This code plots six box plots to represent outliers of some important features that include ‘price’, ‘area’, ‘bedrooms’, ‘bathrooms’, ‘stories’, and ‘parking’ in the features dataset.

# Outlier Analysis
fig, axs = plt.subplots(2,3, figsize = (10,5))
plt1 = sns.boxplot(Aionlinecourse_housing['price'], ax = axs[0,0])
plt2 = sns.boxplot(Aionlinecourse_housing['area'], ax = axs[0,1])
plt3 = sns.boxplot(Aionlinecourse_housing['bedrooms'], ax = axs[0,2])
plt1 = sns.boxplot(Aionlinecourse_housing['bathrooms'], ax = axs[1,0])
plt2 = sns.boxplot(Aionlinecourse_housing['stories'], ax = axs[1,1])
plt3 = sns.boxplot(Aionlinecourse_housing['parking'], ax = axs[1,2])
plt.tight_layout()

Outlier Handling for Price

The following code draws a box plot for the ‘price’ feature, determines the Interquartile Range (IQR), and eliminates outliers by truncating values at 1.5 and above and below the IQR from the lower and upper quartiles.

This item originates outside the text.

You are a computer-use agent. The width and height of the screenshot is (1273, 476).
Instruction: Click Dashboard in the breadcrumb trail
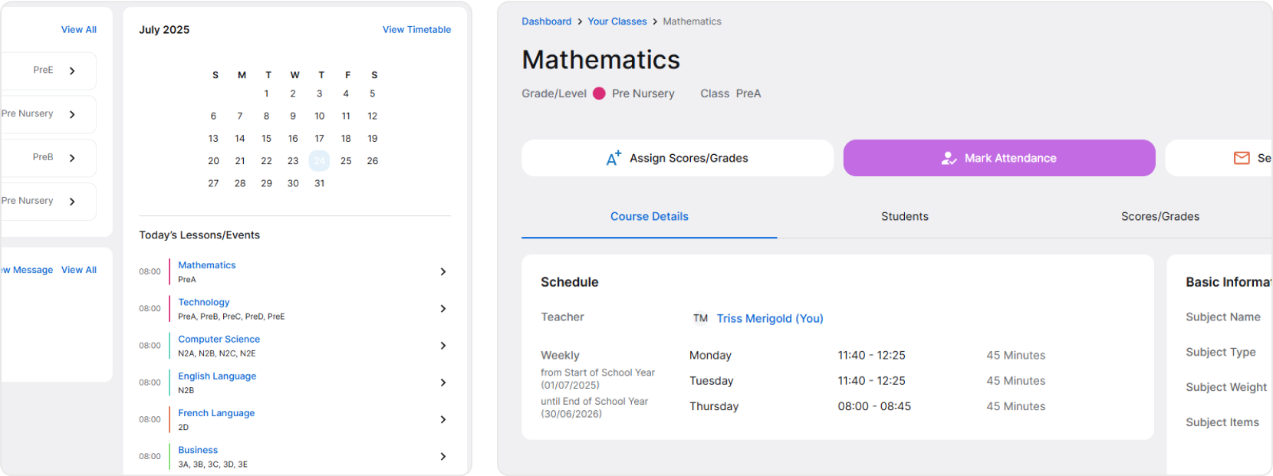(x=546, y=21)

# outlier treatment for price
plt.boxplot(Aionlinecourse_housing.price)
Q1 = Aionlinecourse_housing.price.quantile(0.25)
Q3 = Aionlinecourse_housing.price.quantile(0.75)
IQR = Q3 - Q1
Aionlinecourse_housing = Aionlinecourse_housing[(Aionlinecourse_housing.price >= Q1 - 1.5*IQR) & (Aionlinecourse_housing.price <= Q3 + 1.5*IQR)]

Outlier Handling for Area

The following code draws a box plot for the area feature, determines the Interquartile Range (IQR), and eliminates outliers by truncating values at 1.5 and above and below the IQR from the lower and upper quartiles.

# outlier treatment for area
plt.boxplot(Aionlinecourse_housing.area)
Q1 = Aionlinecourse_housing.area.quantile(0.25)
Q3 = Aionlinecourse_housing.area.quantile(0.75)
IQR = Q3 - Q1
Aionlinecourse_housing = Aionlinecourse_housing[(Aionlinecourse_housing.area >= Q1 - 1.5*IQR) & (Aionlinecourse_housing.area <= Q3 + 1.5*IQR)]

Outlier Analysis

This code creates a 2x3 grid of box plots to visualize and check if all the outliers are handled or not.

# Outlier Analysis
fig, axs = plt.subplots(2,3, figsize = (10,5))
plt1 = sns.boxplot(Aionlinecourse_housing['price'], ax = axs[0,0])
plt2 = sns.boxplot(Aionlinecourse_housing['area'], ax = axs[0,1])
plt3 = sns.boxplot(Aionlinecourse_housing['bedrooms'], ax = axs[0,2])
plt1 = sns.boxplot(Aionlinecourse_housing['bathrooms'], ax = axs[1,0])
plt2 = sns.boxplot(Aionlinecourse_housing['stories'], ax = axs[1,1])
plt3 = sns.boxplot(Aionlinecourse_housing['parking'], ax = axs[1,2])
plt.tight_layout()

Pairplot Visualization

This code plots a pair plot for the given Aionlinecourse_housing dataset to show the correlation or distribution of features in the form of a scatter plot and histogram respectively for all features in the dataset.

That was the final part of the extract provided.